Ficha de libro
Un trabajo sucio
Un trabajo sucio
Este libro adopta un enfoque emocional: bajo el chiste y el caos, la novela habla del duelo y de la fragilidad de sostener una vida cuando todo se derrumba. Charlie Asher, un tipo normal hasta el aburrimiento, pierde a su mujer en el parto y, como si el universo quisiera rematarlo, se convierte en un 'mercader de la muerte': alguien encargado de recoger almas y evitar que fuerzas oscuras se queden con ellas. Moore usa la fantasía urbana para dramatizar algo muy real: la sensación de que la vida te cae encima sin manual, y tú solo quieres que tu bebé sobreviva y que el mundo deje de exigir. La comedia funciona como mecanismo de defensa, igual que en el personaje: Charlie se agarra a la rutina y a la literalidad para no volverse loco. El libro está poblado de secundarios excéntricos que no son puro decorado: cada uno empuja a Charlie hacia una aceptación menos rígida de lo que significa ser humano. Hay escenas de acción y criaturas grotescas, sí, pero lo que sostiene todo es el pulso afectivo: la paternidad como vértigo, la culpa como ruido de fondo, el amor como algo que se aprende cuando ya es tarde. En comparación con El cordero, aquí Moore es menos satírico y más 'doméstico' dentro del delirio: el apocalipsis se mezcla con biberones y facturas.

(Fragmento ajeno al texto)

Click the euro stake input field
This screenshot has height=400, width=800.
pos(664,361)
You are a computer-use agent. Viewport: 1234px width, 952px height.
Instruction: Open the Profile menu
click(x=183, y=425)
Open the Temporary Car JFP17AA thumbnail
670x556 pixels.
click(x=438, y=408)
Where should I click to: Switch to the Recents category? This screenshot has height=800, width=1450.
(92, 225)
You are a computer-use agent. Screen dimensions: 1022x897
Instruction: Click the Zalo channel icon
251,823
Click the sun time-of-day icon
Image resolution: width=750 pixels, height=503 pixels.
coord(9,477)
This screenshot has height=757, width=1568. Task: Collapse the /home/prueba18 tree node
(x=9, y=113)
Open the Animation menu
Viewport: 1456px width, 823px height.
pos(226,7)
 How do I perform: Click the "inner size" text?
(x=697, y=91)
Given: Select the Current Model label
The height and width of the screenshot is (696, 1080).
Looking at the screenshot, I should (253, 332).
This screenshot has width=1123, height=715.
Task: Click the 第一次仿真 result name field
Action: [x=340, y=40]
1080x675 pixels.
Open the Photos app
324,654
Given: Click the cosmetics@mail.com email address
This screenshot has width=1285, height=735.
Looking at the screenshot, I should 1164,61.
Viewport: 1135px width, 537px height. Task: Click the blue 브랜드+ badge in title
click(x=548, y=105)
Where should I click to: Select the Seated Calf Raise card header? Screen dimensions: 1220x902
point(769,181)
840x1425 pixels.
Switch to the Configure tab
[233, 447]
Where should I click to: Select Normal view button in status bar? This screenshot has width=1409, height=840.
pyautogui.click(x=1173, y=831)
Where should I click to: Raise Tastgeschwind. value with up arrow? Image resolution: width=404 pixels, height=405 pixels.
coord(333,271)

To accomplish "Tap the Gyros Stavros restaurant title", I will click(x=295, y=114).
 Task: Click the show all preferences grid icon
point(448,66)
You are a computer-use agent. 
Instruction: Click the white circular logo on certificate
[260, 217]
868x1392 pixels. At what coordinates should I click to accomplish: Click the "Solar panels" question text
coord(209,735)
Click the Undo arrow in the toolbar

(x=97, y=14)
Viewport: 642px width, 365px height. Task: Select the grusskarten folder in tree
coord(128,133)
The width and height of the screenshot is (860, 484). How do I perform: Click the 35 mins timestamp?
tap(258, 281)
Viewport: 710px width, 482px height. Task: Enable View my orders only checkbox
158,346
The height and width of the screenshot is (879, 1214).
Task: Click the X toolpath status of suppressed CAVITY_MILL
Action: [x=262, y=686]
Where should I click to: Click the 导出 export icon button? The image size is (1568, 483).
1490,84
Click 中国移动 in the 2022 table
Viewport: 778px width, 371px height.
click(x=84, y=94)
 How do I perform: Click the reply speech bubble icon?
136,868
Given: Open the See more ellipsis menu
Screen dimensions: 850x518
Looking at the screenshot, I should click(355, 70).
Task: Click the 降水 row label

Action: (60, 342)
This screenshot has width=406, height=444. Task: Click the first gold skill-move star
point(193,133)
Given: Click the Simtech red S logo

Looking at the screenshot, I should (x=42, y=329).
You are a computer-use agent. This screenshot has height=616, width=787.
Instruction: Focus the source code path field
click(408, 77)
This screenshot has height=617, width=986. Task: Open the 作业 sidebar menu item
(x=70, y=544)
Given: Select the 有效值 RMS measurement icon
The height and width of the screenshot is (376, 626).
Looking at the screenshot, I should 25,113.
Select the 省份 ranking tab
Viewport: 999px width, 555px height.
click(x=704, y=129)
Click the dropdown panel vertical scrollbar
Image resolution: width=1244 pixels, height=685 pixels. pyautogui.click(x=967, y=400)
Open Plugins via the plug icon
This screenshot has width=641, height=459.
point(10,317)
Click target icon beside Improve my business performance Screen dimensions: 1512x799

En su trayectoria, Un trabajo sucio destaca por su ambición emocional: demuestra que Moore puede construir un corazón narrativo sin dejar su humor gamberro. Su valor literario está en esa mezcla rara: te ríes, pero la risa viene con sombra.
Por qué embarcarte en este libro
Leerlo hoy es una buena elección si te apetece fantasía urbana que no sea solo estética, sino experiencia emocional. Es un libro para quien quiere reírse del absurdo de existir sin que le vendan optimismo barato.